縦横の和紙にそれぞれ13仏に鳳凰、般若心経を添えて13仏曼荼羅を描かれた方の創造力とチャレンジ性には驚かされる。その方の他の作品がまた驚く。ご覧の通り大日如来像を中心に、その下に絵文字のようなものを描かれている。
これが「絵心経」である。江戸時代に字が読めなかった人たちのために般若心経の文言を絵で表現したものである。般若心経を絵で表現されているのを見ると、当時の庶民が使う日常のモノを絵にしている。それが実にユーモラスに表現されているのには驚かされる。

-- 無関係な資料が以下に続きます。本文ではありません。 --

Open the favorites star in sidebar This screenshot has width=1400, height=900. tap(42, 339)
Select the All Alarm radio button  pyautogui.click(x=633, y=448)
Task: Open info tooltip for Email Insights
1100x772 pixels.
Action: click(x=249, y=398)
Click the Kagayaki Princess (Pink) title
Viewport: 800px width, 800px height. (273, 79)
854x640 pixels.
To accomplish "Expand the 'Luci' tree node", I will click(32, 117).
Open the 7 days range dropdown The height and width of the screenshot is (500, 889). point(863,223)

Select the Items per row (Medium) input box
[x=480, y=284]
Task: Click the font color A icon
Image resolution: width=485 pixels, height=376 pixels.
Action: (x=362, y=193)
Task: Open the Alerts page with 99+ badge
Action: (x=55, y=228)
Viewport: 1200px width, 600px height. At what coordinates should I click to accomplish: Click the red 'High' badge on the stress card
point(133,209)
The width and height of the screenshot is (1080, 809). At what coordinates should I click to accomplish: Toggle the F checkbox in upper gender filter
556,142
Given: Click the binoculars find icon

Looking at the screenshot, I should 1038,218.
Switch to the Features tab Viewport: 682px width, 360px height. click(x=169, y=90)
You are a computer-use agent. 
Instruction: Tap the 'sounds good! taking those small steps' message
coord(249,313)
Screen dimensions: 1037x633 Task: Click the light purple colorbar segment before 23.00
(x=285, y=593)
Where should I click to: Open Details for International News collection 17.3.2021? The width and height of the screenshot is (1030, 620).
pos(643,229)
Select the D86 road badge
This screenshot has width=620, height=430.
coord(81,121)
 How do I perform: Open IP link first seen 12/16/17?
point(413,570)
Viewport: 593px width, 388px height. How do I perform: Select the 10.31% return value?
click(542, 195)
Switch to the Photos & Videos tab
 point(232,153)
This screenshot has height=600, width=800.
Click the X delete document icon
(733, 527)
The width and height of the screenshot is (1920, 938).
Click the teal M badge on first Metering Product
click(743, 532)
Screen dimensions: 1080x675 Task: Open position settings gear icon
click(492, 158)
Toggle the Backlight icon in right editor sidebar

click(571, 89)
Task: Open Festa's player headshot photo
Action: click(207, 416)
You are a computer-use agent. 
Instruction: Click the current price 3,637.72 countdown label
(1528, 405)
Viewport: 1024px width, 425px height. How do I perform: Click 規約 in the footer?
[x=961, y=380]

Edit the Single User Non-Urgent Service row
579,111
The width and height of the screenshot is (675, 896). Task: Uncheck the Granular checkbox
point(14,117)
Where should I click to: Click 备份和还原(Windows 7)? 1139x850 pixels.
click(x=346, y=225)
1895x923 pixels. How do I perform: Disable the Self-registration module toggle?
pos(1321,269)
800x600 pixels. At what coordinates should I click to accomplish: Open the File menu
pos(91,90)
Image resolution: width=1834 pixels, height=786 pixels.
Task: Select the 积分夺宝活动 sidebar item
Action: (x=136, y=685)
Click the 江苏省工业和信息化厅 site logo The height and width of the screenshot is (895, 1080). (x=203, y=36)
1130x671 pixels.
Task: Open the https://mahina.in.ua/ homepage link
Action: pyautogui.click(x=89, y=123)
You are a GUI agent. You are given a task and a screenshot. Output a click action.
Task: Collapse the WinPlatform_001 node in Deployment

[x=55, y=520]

例えば、摩訶般若波羅蜜多心経の出だしの「摩訶」は釜を逆さに描いて"まか"と読ませている。「般若」は"般若の面"、「波羅」は"腹"、「蜜」は"箕(農具)"、「多」は"田んぼ"、「心経」は"神鏡"などお絵描きあそび、言葉あそびのように様々な楽しさをもたせている。文盲の方たちがみ仏の慈悲にすがるためにこの「絵心経」が広まり親しまれたようである。
一連の作品を描かれている方は、教室ではあまり作業をされない。何を描いていいかわからないから、と。和紙と題材を提供し自主奔放に任せている。実に見事なものを描いて持参される。因みに70代の半ばの女性である。